First, let's lay the groundwork. Medicine is a self-regulated profession. That is, medical practitioners have been given the social right to set their own standards of practice and to ensure that the training, education, and discipline of practitioners meet those standards. In Ontario the authority to ensure that this occurs is granted to the CPSO. The CPSO describes self-regulation as a privilege, and medical professionalism as a social contract, a covenant between the profession and society. (The Practice Guide: Medical Professionalism and College Policies. http://www.cpso.on.ca/uploadedFiles/policies/guides/PracticeGuideExtract_08.pdf ) The CPSO acts, in effect, as the mediator between the medical profession and the broader society which grants physicians their authority to practice. Physicians, practising in Ontario have accepted a professional ethical obligation to practice in accordance with CPSO values and standards.
The draft policy says the following:
156 Where physicians are unwilling to provide certain elements of care due to their moral or religious
157 beliefs, an effective referral to another health care provider must be provided to the patient. An
158 effective referral means a referral made in good faith, to a non-objecting, available, and accessible
159 physician or other health-care provider. The referral must be made in a timely manner to reduce the
160 risk of adverse clinical outcomes. Physicians must not impede access to care for existing patients, or
161 those seeking to become patients.
162
163 The College expects physicians to proactively maintain an effective referral plan for the frequently requested services they are unwilling to provide.
There are almost a thousand comments on this draft policy on the CPSO web site. Most of them objecting. In many cases the argument seems to be that, informing someone that while I do not do this someone else does, is somehow the moral equivalent of performing the deed itself. That does not seem quite right to me. It sounds a bit like suggesting that a librarian is responsible for doing the things described in the books on the library shelves. It is the case that a number of practices, for example, some forms of contraception, assisted reproduction, and abortion, are permitted in Ontario and can only be accessed through the medical profession. While a physician may choose not to offer those services him or her-self competent, ethical members of the same profession, in your jurisdiction, do, and informing your patient of that fact is not the moral equivalent of performing the act yourself.
The CPSO has situated the duty to refer in the context of the profession's commitment to the broader community. That professional commitment then becomes binding on individual physicians. From the social perspective it is easy to see the point.
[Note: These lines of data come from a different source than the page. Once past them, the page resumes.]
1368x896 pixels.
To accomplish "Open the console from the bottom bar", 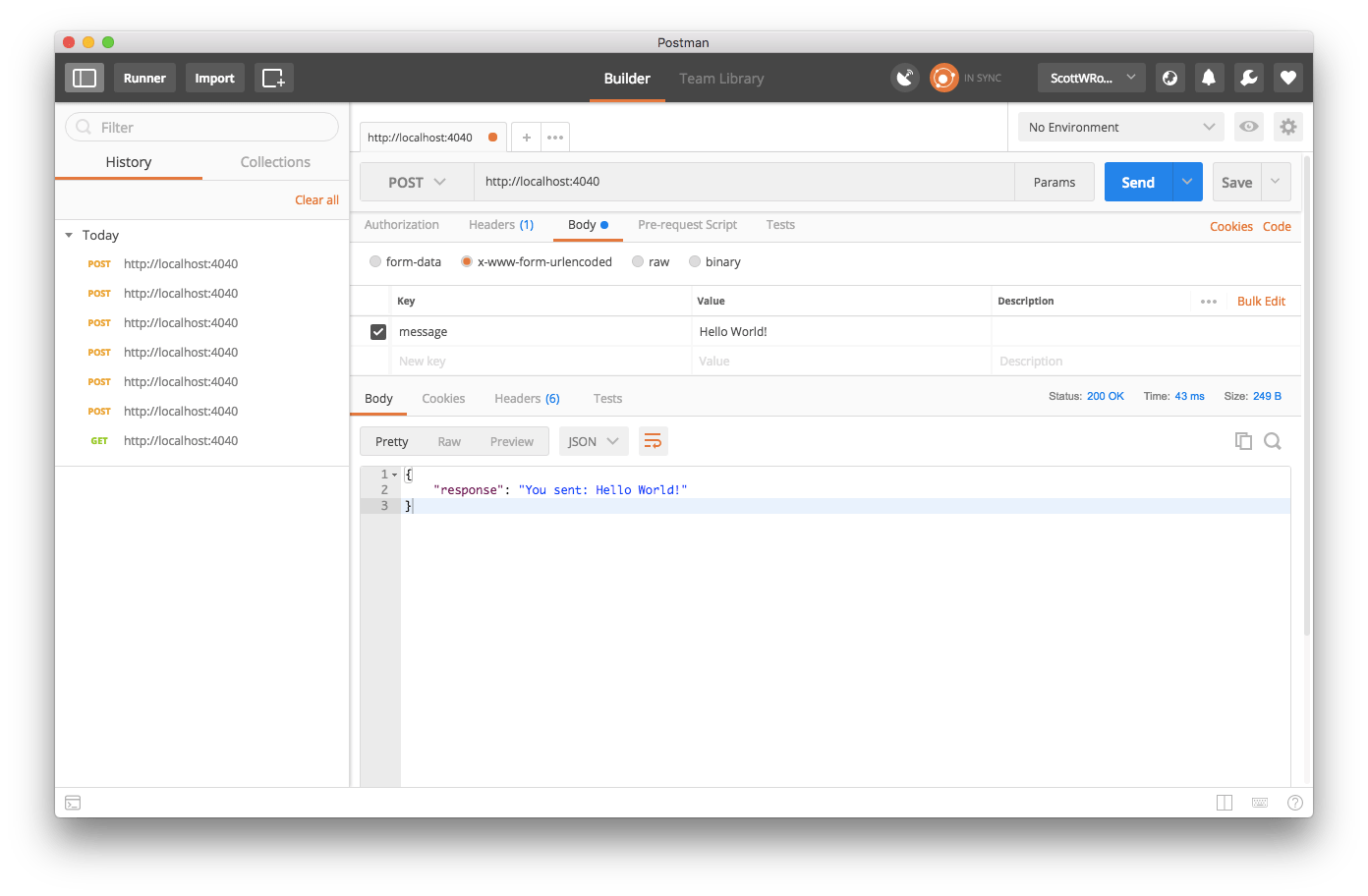I will pyautogui.click(x=73, y=803).
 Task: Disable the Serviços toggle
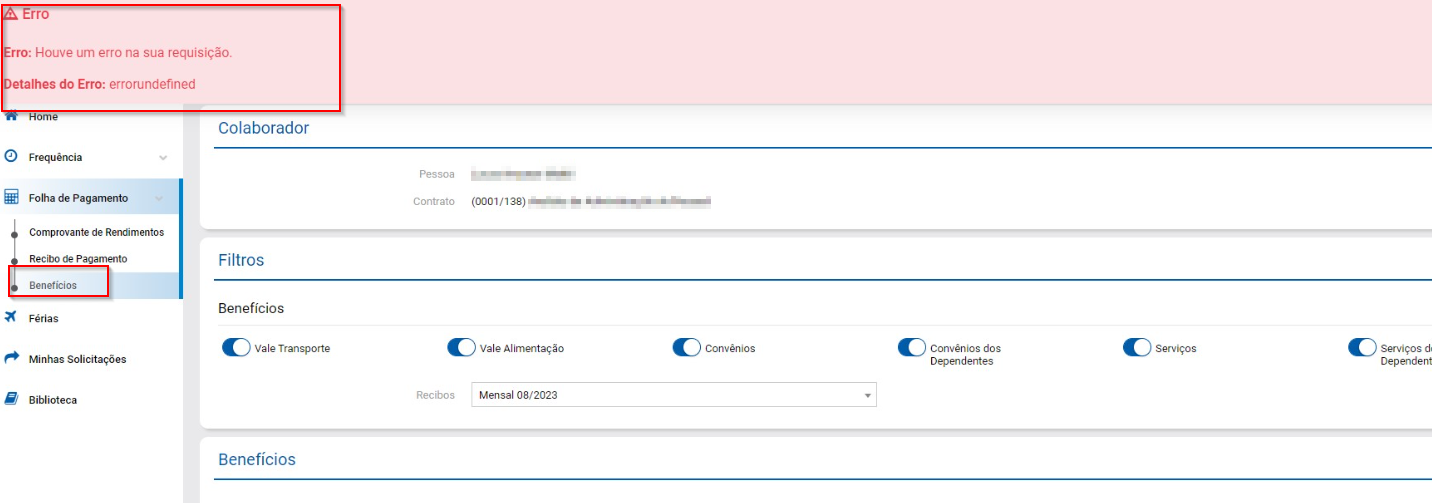coord(1137,348)
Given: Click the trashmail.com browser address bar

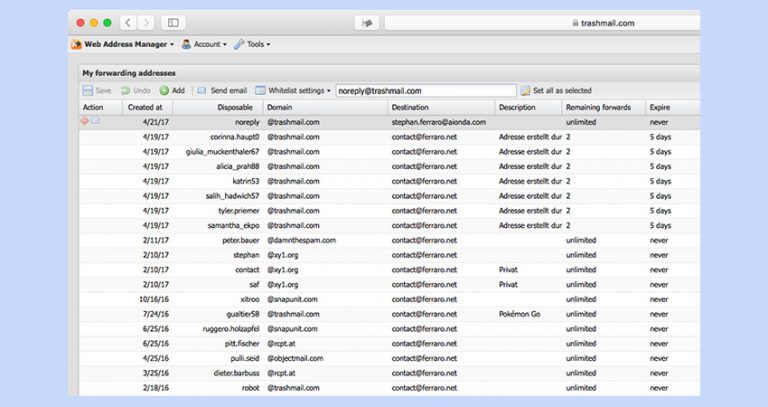Looking at the screenshot, I should (542, 23).
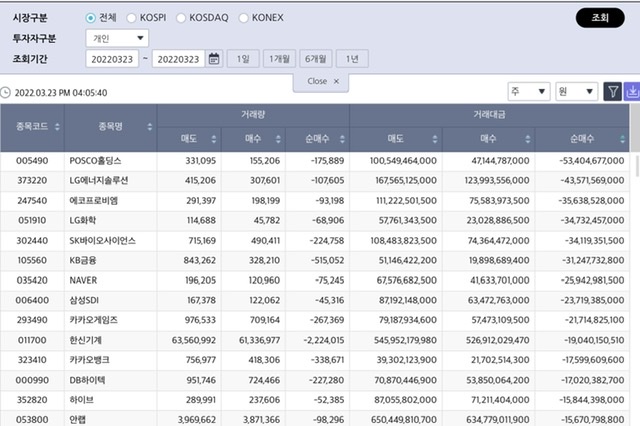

The health care system in Ontario is a system of interlocking pieces. Physicians play a privileged role in that system. Furthermore, access to any part of the system is often controlled by physicians. No physician therefore, should be in a position to impede access to that system. Hence the duty to refer.
Ultimately, it is up to each one of us – physicians or not to decide how we will conduct our moral lives. Our moral obligations do indeed spring from a variety of sources and in the event of conflict we, each of us, must choose what we do. But, how we honestly, and carefully reflect upon and conceptualize our moral obligations and how they do or do not conflict is hugely significant, and may make all the difference.